Your assignment:
In the data below, find the line with "Task: Favorite the" and output it along with every later line, exactly, but not the pictures.

[Records from a dataset]
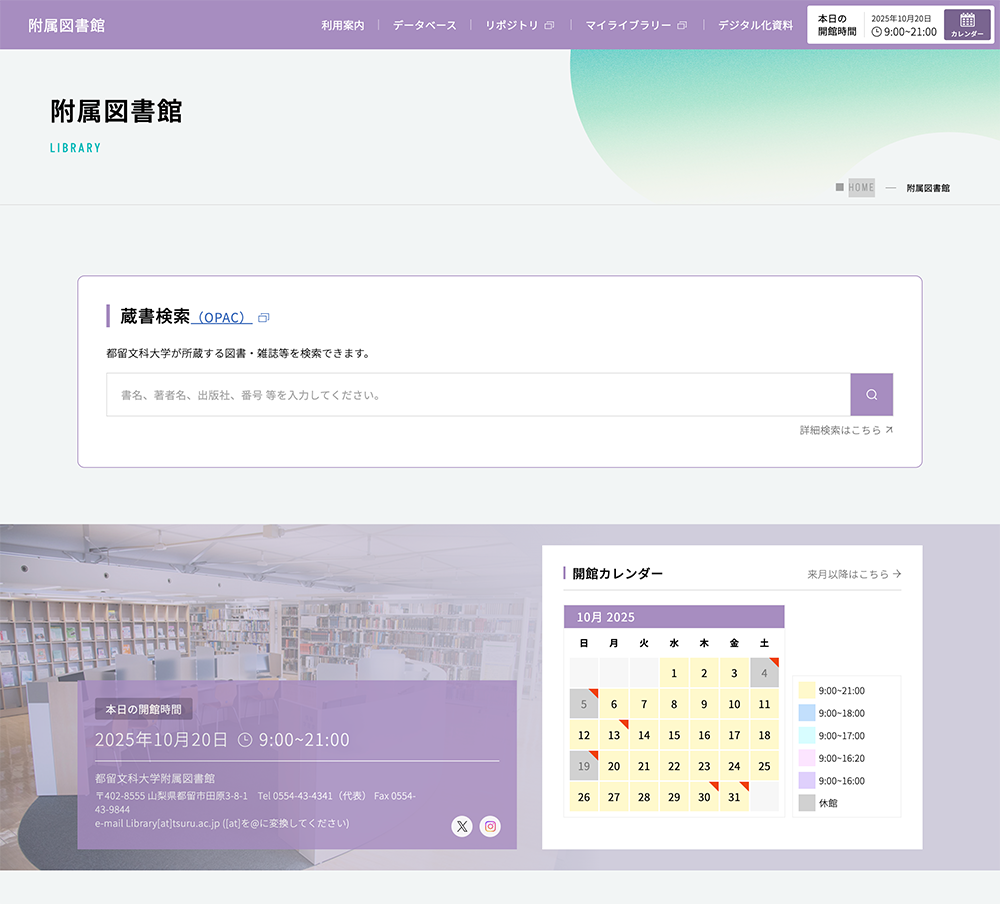Open the OPAC hyperlink
This screenshot has height=904, width=1000.
pos(222,318)

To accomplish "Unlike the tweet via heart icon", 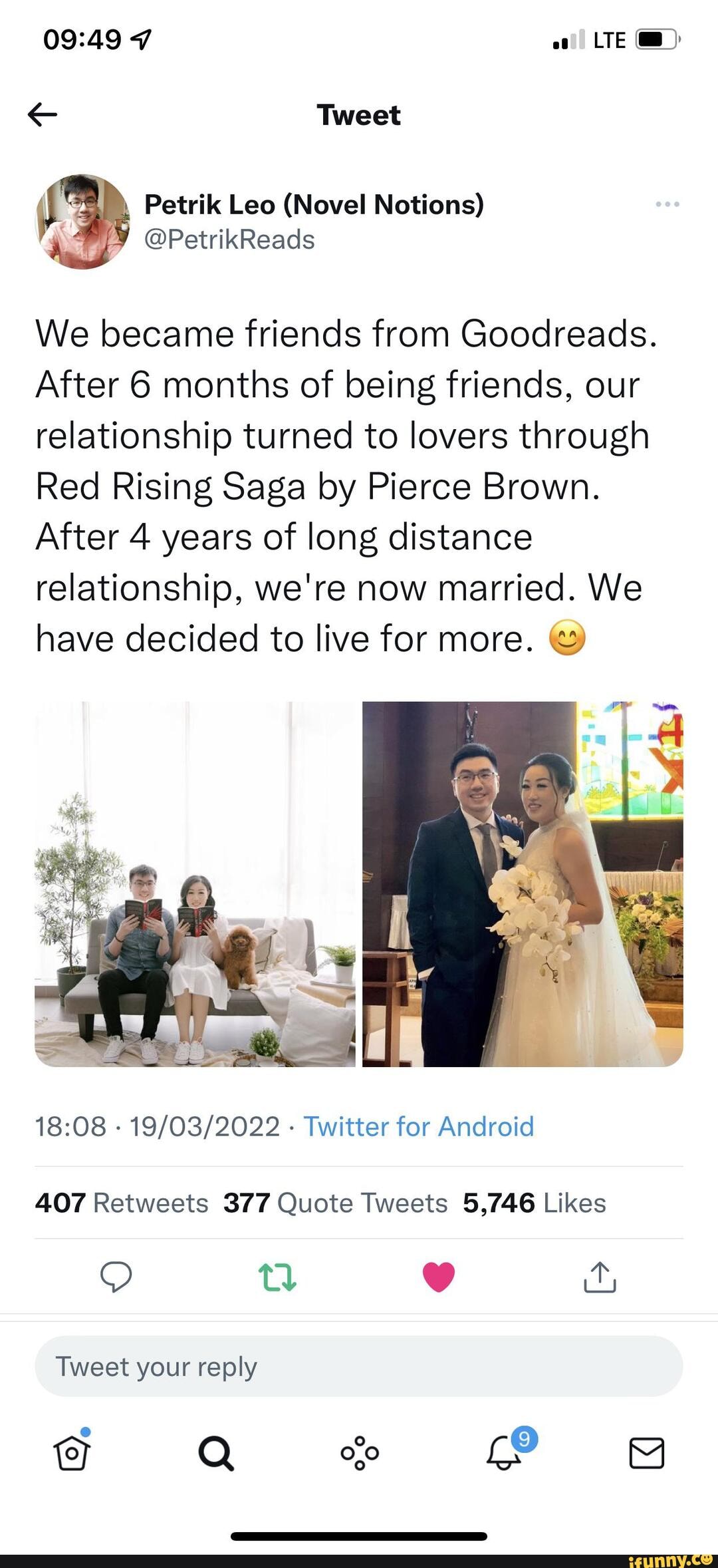I will [x=439, y=1277].
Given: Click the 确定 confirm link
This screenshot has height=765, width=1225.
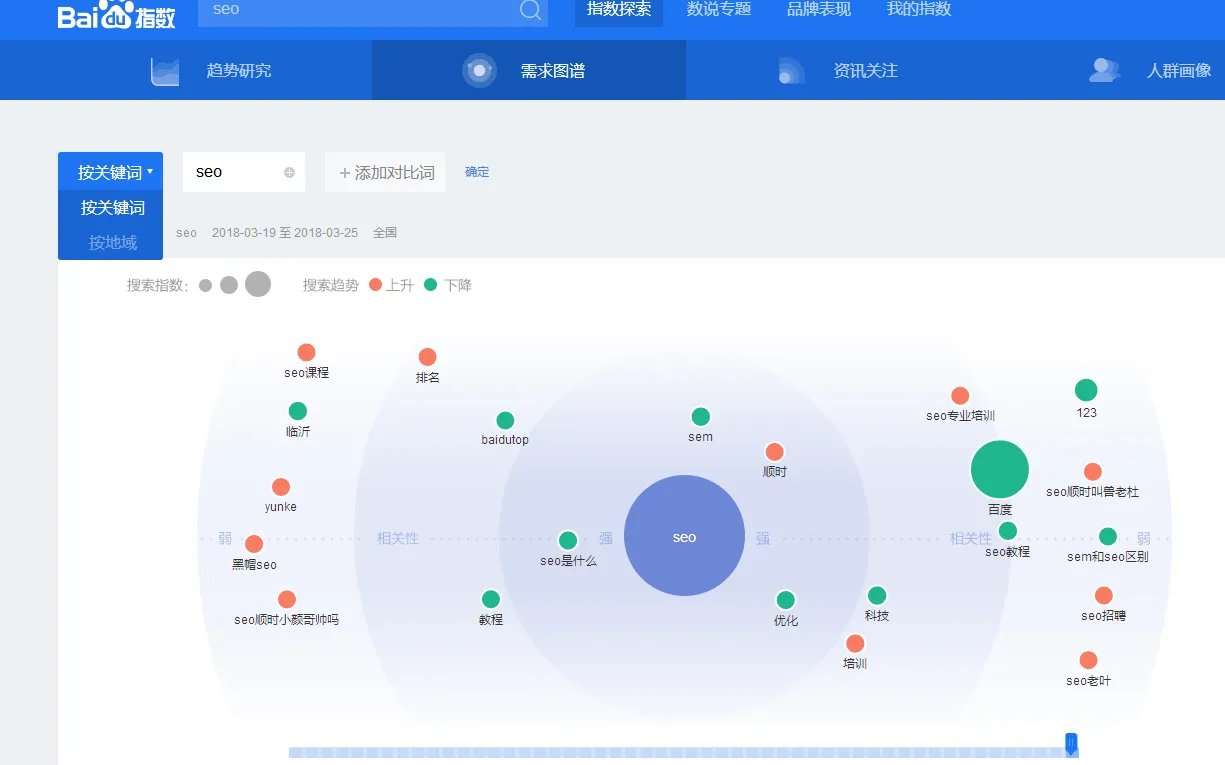Looking at the screenshot, I should pyautogui.click(x=477, y=171).
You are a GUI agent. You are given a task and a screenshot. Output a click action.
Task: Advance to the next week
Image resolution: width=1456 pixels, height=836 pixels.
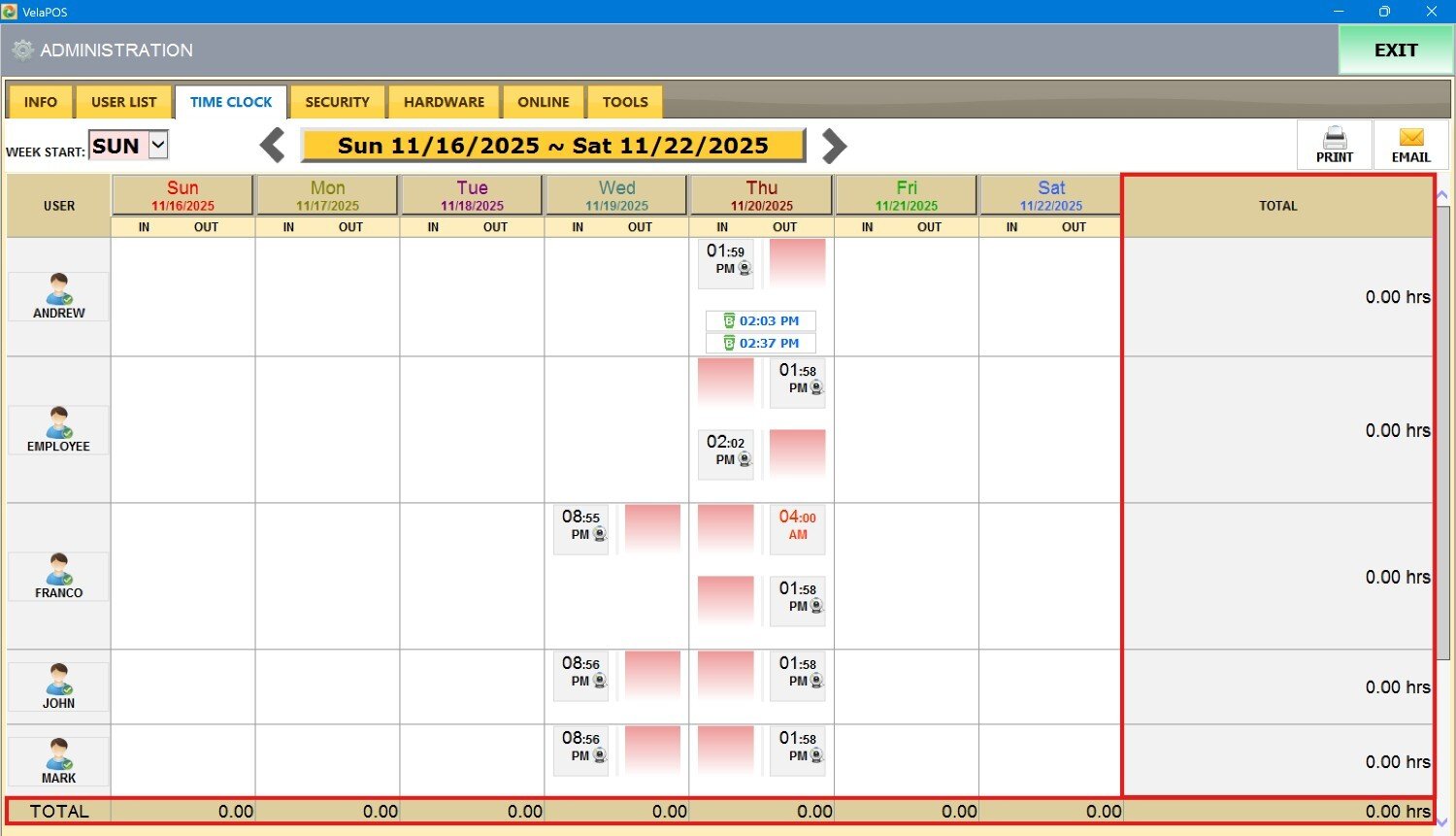pyautogui.click(x=834, y=146)
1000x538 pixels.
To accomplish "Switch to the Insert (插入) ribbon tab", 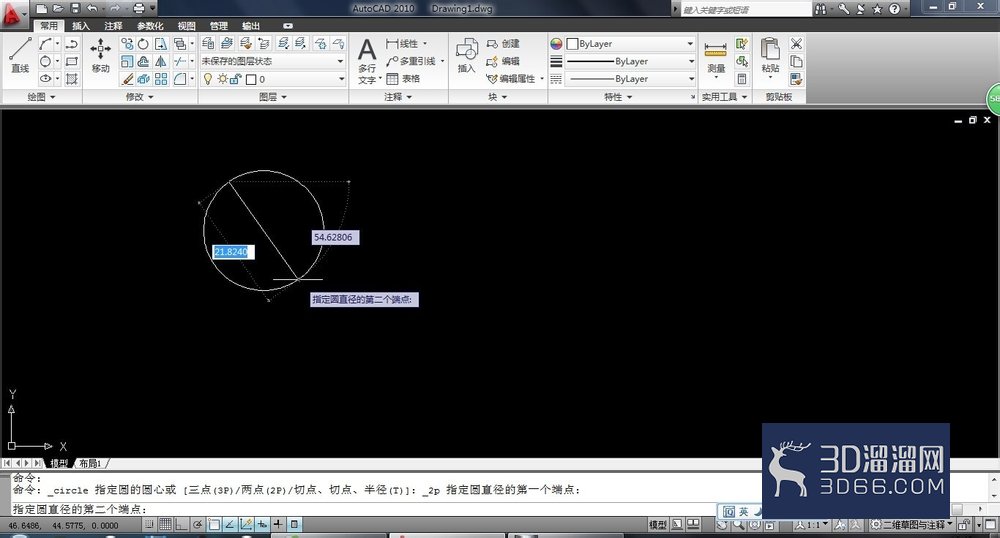I will pyautogui.click(x=80, y=25).
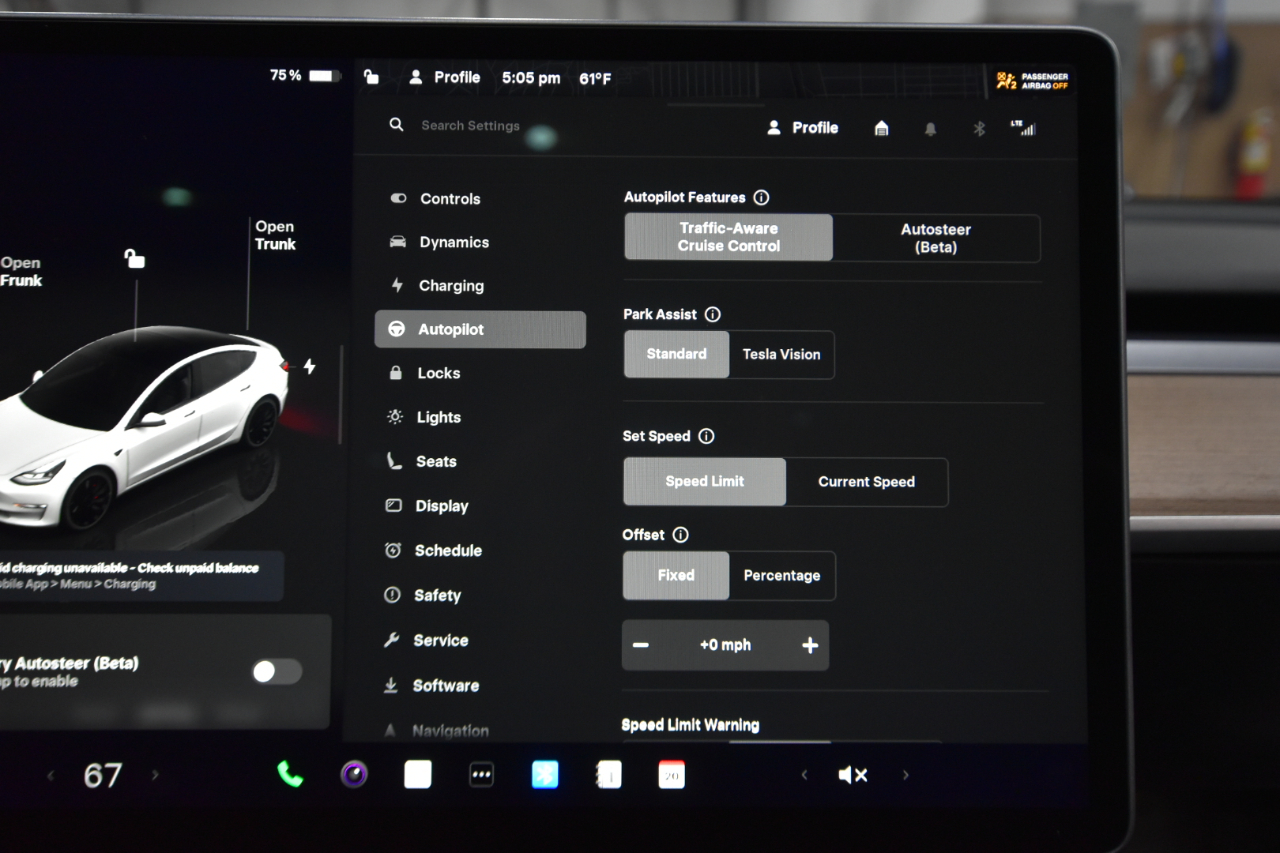Click the Seats icon in settings sidebar
The height and width of the screenshot is (853, 1280).
(397, 461)
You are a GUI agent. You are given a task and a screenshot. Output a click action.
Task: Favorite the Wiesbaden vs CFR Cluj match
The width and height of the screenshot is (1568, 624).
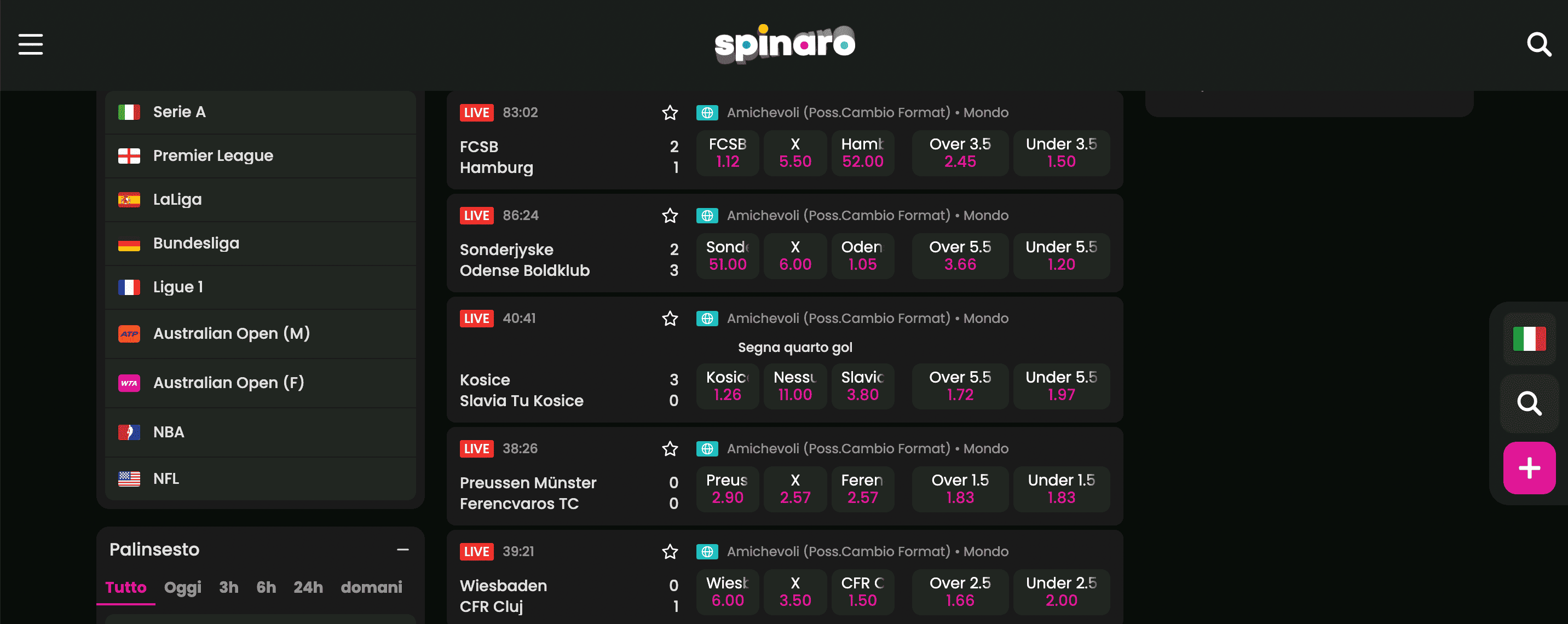[x=670, y=551]
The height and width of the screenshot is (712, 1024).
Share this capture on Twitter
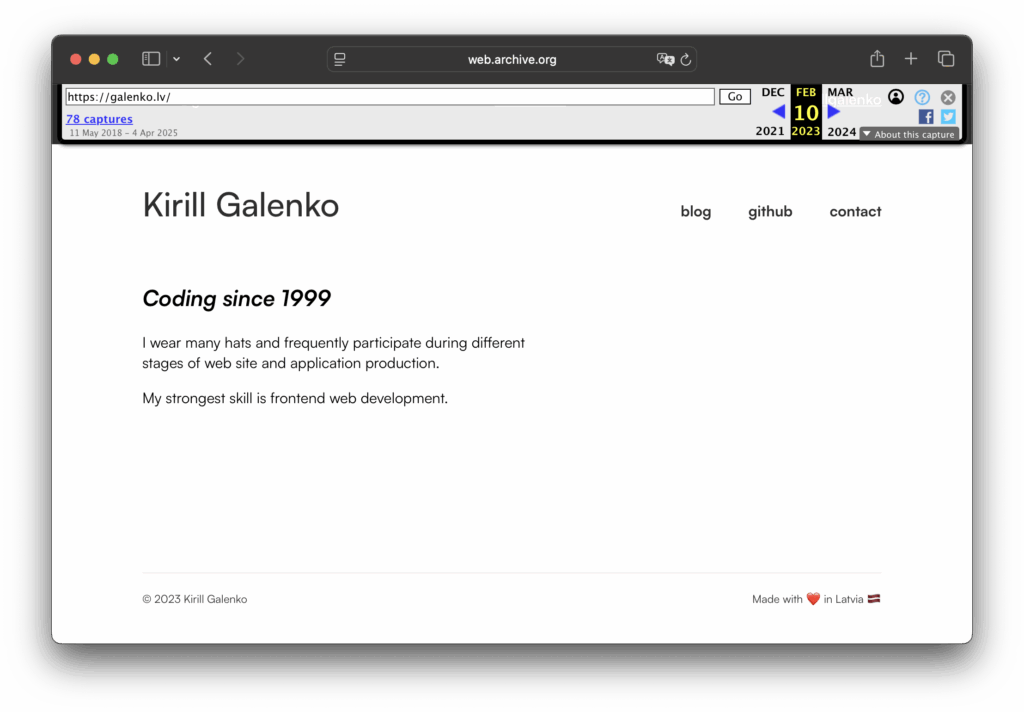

Exercise output:
Task: Favorite the Wiesbaden vs CFR Cluj match
The width and height of the screenshot is (1568, 624).
[x=670, y=551]
The height and width of the screenshot is (712, 1024).
Share this capture on Twitter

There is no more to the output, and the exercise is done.